*Study material:*
————————

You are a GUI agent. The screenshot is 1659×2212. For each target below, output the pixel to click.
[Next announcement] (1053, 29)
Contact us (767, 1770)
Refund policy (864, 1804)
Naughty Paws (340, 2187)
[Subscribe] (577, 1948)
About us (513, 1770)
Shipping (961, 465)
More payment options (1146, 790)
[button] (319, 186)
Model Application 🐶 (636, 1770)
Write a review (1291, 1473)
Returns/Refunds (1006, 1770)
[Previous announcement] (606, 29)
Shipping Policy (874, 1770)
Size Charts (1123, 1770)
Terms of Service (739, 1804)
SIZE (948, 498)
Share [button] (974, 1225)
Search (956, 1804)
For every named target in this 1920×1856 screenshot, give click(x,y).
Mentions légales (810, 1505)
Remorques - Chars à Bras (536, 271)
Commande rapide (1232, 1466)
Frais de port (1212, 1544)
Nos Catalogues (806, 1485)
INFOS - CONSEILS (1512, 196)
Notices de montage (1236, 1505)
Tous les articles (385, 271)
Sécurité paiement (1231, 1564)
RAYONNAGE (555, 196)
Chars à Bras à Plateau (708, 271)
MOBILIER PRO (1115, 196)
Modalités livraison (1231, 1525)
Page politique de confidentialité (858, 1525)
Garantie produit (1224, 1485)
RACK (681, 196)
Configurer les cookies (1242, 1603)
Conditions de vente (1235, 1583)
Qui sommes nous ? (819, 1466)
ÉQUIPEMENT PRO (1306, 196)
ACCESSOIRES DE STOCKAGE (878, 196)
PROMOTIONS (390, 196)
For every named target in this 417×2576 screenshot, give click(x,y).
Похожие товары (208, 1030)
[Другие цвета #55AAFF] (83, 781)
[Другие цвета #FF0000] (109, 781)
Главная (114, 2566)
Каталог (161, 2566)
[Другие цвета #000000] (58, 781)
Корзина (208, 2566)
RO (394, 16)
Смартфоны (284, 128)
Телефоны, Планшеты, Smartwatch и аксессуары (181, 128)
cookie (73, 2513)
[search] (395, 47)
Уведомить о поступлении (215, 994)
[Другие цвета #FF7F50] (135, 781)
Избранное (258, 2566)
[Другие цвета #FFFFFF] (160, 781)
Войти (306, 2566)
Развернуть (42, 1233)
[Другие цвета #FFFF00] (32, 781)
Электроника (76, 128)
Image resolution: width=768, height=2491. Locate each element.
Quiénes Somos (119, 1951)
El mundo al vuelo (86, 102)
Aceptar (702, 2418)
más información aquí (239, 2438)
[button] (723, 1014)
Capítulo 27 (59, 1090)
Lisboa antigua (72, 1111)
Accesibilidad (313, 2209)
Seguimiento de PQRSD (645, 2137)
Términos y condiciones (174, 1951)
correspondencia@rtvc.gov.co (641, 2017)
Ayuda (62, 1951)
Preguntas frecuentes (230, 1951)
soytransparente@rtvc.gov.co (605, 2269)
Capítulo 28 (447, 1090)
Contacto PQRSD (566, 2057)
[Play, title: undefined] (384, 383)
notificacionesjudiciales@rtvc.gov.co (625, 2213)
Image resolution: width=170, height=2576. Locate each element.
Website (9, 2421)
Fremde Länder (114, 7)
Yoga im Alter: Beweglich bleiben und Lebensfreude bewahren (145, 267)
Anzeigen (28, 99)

————————

*About this task:* Output each line of the records above exactly, beginning at the first, and stop once the line containing "RO (394, 16)" has been output.

*Answer to this problem:*
You are a GUI agent. The screenshot is 1659×2212. For each target below, output the pixel to click.
[Next announcement] (1053, 29)
Contact us (767, 1770)
Refund policy (864, 1804)
Naughty Paws (340, 2187)
[Subscribe] (577, 1948)
About us (513, 1770)
Shipping (961, 465)
More payment options (1146, 790)
[button] (319, 186)
Model Application 🐶 (636, 1770)
Write a review (1291, 1473)
Returns/Refunds (1006, 1770)
[Previous announcement] (606, 29)
Shipping Policy (874, 1770)
Size Charts (1123, 1770)
Terms of Service (739, 1804)
SIZE (948, 498)
Share [button] (974, 1225)
Search (956, 1804)
For every named target in this 1920×1856 screenshot, give click(x,y).
Mentions légales (810, 1505)
Remorques - Chars à Bras (536, 271)
Commande rapide (1232, 1466)
Frais de port (1212, 1544)
Nos Catalogues (806, 1485)
INFOS - CONSEILS (1512, 196)
Notices de montage (1236, 1505)
Tous les articles (385, 271)
Sécurité paiement (1231, 1564)
RAYONNAGE (555, 196)
Chars à Bras à Plateau (708, 271)
MOBILIER PRO (1115, 196)
Modalités livraison (1231, 1525)
Page politique de confidentialité (858, 1525)
Garantie produit (1224, 1485)
RACK (681, 196)
Configurer les cookies (1242, 1603)
Conditions de vente (1235, 1583)
Qui sommes nous ? (819, 1466)
ÉQUIPEMENT PRO (1306, 196)
ACCESSOIRES DE STOCKAGE (878, 196)
PROMOTIONS (390, 196)
For every named target in this 417×2576 screenshot, give click(x,y).
Похожие товары (208, 1030)
[Другие цвета #55AAFF] (83, 781)
[Другие цвета #FF0000] (109, 781)
Главная (114, 2566)
Каталог (161, 2566)
[Другие цвета #000000] (58, 781)
Корзина (208, 2566)
RO (394, 16)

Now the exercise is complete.